I knew the right course of action. That I should stay here until Vitae and Zephys could come look after Hadrian.
 

But I also watched the blinking flashes of lightning. I saw how they were moving in a pattern– one close to the prison yard, another down the street, another further than that. Almost like the lightning was stabbing down in a path I was supposed to take.
 

I thought about the direction of that path in relation to the prison.
 

How it wasn’t far from the school where my family was hiding.
 

I should have been rational. I knew that whatever powers I might have, I wasn’t a warrior like the Precips. I knew the lightning path– if that’s what it even was– could lead me into some kind of trap.
 

I also knew my family was in danger, and even untrained, I might be able to help them.
 

My eyes went to Hadrian, unconscious and unmoving. I set his head down as gently as I could. My fingers cupped his cheeks, smooth and strong. My thumb brushed his lips, full and soft.
 

“I’m sorry,” I whispered.
 

I got to my feet and ran for the newly created exit. I would find a way back to my family and protect them. That was the only thing I could think about right now.
 

The consequences would have to wait until after I survived.
 

If I did.
 

 

 

Chapter 8
 

 

 

 

Rain pounded down on me as I sprinted. Lightning flashes lit my way through the streets. I wasn’t familiar with the area– I wasn’t someone who hung around prisons for fun– so I relied on the storm to guide me.
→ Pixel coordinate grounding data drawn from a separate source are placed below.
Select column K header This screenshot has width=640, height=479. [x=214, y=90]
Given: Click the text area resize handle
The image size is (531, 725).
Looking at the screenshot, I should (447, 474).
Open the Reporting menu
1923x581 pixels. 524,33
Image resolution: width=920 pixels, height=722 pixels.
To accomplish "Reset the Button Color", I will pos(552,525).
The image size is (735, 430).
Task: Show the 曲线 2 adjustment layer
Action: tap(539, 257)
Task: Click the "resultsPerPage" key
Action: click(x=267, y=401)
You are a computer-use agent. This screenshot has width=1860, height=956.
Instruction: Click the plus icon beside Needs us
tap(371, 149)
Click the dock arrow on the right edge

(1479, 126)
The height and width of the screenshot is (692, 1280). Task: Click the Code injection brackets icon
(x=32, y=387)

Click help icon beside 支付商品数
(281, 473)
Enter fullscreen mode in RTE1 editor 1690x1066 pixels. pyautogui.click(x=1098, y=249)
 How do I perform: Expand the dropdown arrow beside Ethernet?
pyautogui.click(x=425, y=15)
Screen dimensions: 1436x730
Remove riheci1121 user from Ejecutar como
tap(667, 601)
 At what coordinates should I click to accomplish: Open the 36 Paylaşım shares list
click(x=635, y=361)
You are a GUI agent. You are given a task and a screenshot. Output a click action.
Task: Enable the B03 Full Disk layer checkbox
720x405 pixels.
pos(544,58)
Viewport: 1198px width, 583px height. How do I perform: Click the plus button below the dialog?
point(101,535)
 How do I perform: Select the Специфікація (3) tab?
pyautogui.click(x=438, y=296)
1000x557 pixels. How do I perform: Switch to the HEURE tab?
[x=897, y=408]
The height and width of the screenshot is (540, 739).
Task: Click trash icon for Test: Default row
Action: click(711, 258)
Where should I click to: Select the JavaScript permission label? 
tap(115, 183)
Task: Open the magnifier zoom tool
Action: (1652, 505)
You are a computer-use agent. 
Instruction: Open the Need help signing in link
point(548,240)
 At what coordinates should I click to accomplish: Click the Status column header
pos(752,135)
A naïve part of me hoped I was wrong, that the thunder-Stormkind wouldn’t be near my family.
 

Honestly, I had no idea why I thought I would ever be lucky.
 

I don’t know how long it took me to find Park Vista. But when I did, it was half buried.
 

I skidded to a stop, my heels slipping on the slick concrete. I clamped my hands over my mouth to keep from screaming. The high school I’d once spent so much time in was caught in a whirlpool, the heaviest of the rainfall smashing into the roof and the front lawn. The water and pressure was so thick that it was creating a sinkhole. Slick mud gulped at the brick, fuelled by relentless water. Lightning danced around the edges of the lawn, tormenting the petrified survivors inside. The windows on the first floor were half submerged, which had to mean that the rest of the floor was filling with rainwater and mud. When the lightning flashed, I could see human shaped-shadows flickering behind the windows.
 

Standing across the street, the rainwater barely touching it, was the thunder-Stormkind.
 

It looked similar to the one I’d faced a couple weeks ago, but the differences were apparent. They both had the same humanoid shape and glowing skeleton, and both seemed to have flesh made of water, but the resemblances ended there.
 

The watery exterior of the Stormkind was jagged and rough, like it was being chipped off with a pickaxe. Violent sparks of lightning spat from the fingers, joints, and face of the Stormkind. It paced back and forth quickly, like a man-eating tiger watching the humans behind the glass.
 

My stomach twisted. That was probably more accurate than I intended it to be.
 

Especially when I saw the man on the roof of the school.
 

He was too far away for me to see who he was. I didn’t know if he was a survivor or an SPU guard... Or my father.
 

The Stormkind didn’t care. It lashed its hands out, a bolt of lightning ripping from the sky and hammering into the roof. The flash was so bright I lost sight of the man. White spots still danced in my eyes when the darkness of the storm crept back into the world.